Please note the type of distributions:

  • 1 = To
  • 2 = cc (carbon copy)
  • 3 = bc (blank copy)


Figure 11- Addressees so far

You may also press F7 to select individuals from the Address Book:

Figure 12- Selecting individuals from the Address Book

Figure 13- Addressees so far

When you are finished adding groups and individuals to mail-message distribution, press F10 to send the MIME file.

If you addressed your MIME file to some Groups, you will receive the following screen:

Figure 14- Collapse / expand Groups

  • Select collapse not to expand groups. In this way you would not let the recipients know the names and the e-mail addresses of the other recipientes. This is a good rule to prevent spammimg.
  • Select expand to have all names and addresses from groups displayed to the receivers. Some of the receivers may not like it.
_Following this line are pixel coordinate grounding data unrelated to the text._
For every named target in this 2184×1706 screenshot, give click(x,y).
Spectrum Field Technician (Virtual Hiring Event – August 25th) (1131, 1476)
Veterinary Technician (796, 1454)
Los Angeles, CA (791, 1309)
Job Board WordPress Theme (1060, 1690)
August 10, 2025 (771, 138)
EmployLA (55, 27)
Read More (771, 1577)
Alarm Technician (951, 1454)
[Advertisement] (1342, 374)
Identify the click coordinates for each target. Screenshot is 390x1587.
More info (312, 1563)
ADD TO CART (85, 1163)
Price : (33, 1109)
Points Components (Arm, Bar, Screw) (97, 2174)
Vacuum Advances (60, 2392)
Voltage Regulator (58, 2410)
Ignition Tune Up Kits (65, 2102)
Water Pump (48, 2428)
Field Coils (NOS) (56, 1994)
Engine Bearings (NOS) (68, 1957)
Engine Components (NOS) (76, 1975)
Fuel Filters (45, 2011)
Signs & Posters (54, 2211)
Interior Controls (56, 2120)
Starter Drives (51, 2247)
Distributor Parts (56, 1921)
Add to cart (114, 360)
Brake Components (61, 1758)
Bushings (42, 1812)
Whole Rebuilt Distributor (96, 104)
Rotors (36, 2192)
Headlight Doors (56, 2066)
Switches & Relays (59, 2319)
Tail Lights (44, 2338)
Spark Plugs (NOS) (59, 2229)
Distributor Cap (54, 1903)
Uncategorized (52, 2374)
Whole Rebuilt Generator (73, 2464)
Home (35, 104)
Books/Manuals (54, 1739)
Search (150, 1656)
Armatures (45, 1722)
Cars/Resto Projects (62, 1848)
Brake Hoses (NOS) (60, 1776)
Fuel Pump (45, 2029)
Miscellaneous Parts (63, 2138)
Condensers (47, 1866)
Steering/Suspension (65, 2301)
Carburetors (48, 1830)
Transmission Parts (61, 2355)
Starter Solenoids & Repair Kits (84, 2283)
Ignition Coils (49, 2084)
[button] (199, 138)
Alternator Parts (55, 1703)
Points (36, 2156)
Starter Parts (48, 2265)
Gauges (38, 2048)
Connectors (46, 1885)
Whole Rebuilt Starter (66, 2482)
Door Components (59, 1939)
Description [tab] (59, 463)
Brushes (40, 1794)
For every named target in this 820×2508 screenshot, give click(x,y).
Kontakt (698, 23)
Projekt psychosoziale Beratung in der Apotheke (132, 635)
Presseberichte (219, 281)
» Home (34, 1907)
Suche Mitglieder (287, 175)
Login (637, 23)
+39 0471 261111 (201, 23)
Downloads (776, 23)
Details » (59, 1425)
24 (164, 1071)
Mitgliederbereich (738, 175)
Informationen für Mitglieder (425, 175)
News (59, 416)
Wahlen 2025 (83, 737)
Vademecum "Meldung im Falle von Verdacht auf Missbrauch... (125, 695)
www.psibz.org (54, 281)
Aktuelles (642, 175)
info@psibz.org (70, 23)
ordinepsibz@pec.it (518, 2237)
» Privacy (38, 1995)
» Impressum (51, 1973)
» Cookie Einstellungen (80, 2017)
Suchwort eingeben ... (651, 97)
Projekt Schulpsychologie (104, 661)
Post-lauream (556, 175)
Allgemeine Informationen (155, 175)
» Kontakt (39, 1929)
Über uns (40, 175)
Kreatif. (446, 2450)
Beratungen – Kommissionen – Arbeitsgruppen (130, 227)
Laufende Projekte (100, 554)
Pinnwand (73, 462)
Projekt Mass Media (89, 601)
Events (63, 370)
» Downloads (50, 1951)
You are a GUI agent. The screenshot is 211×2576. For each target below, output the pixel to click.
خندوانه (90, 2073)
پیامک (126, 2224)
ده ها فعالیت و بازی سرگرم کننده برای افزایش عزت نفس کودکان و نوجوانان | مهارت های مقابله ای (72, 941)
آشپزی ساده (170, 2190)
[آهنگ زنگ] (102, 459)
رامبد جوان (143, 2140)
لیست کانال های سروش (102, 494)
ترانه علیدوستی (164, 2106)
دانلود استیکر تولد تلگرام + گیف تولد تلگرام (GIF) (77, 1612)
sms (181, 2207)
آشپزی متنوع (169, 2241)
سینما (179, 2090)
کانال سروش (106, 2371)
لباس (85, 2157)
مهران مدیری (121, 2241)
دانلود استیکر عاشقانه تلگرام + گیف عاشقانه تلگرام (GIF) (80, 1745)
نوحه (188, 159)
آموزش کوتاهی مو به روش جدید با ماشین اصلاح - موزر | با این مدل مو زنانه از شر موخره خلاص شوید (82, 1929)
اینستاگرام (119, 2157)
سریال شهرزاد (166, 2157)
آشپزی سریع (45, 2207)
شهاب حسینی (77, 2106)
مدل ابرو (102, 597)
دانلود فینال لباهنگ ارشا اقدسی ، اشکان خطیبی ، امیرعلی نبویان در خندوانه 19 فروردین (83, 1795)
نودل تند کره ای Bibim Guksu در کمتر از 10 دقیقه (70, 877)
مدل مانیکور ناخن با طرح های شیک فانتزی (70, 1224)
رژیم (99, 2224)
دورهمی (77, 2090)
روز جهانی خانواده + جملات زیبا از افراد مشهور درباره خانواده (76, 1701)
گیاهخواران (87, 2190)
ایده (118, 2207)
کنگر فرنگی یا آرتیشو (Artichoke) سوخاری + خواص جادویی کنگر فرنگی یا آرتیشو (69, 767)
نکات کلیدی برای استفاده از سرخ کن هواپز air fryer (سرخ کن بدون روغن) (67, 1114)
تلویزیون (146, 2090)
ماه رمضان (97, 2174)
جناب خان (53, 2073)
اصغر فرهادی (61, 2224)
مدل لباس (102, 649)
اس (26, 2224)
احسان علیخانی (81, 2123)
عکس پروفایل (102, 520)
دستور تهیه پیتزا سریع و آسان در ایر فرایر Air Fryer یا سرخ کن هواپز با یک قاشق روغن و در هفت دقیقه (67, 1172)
After this, your e-mail is being sent.




7.Send yourself some MIME files
Why don't you try to send some MIME files to your e-mail address? This will provide you some evidence of what you can achieve.
Just press this button.




8.Some considerations
  1. Not a mail tool, just a prototype
    This utility, made of commands like wrkaddr, wrkgrp, crtmime, sndmime. The ILE-RPG programs invoked by these commands use very powerful commands and procedures documented in pages Main utilities and Service program. By using those commands and procedures in your ILE programs you can rather easily automate your IBM i e-mailing processes.
  2. Text/plain or Text/Html?
    Text/Html provides a far better message representation than Text/plain. It however requires some HTML knowledge.
    If you use just Text/plain (or Text/source-member), some MMAIL procedures create in the mail-message two versions of the text: one in text/plain and one in text/html. Usually mailers present the text/html version of the text, which looks better. Of course, this converted text/html version does not provide different fonts and colors, as you would obtain with a true text/html of yours.
  3. Embedding and attaching.
    This utilty allows for embedding a single text item into the mail-message body. All other items are attached. Binary stream files are attached in Base64 format.





Appendix A - Special support for database files, source members, and spool files

In order to allow for embedding / attaching database files, source members, and spool files, three fictitious "content-types" are provided through command mmail/crtmime:

  • text/source-member
  • text/spool
  • text/database-file

Content-type text/source-member
By selecting this content-type you will receive a special window that allows to import a source member (the source member will be copied to an IFS stream file). Source member text can be embedded in the body or attached.

Content-type text/spool
By selecting this content-type you will receive a special window that allows to import a spool file (the spool file will be copied to an IFS stream file). The generated text is attached to the mail-message and is assigned is assigned content-type text/plain.
Note. You may ask a spool file to be converted to PDF (please check the prerequisites). Spool files converted to PDF's are added as attachments in Base64 format.

Content-type text/database-file
By selecting this content-type you will receive a special window that allows to import a database file member. The database file member is copied to a source file member, then the source file member is copied to a stream file. The resulting text is attached to the mail-message and is assigned the content-type text/plain.
Note. Only the initial 2,000 bytes of each record are taken. Non-character data are taken "as is".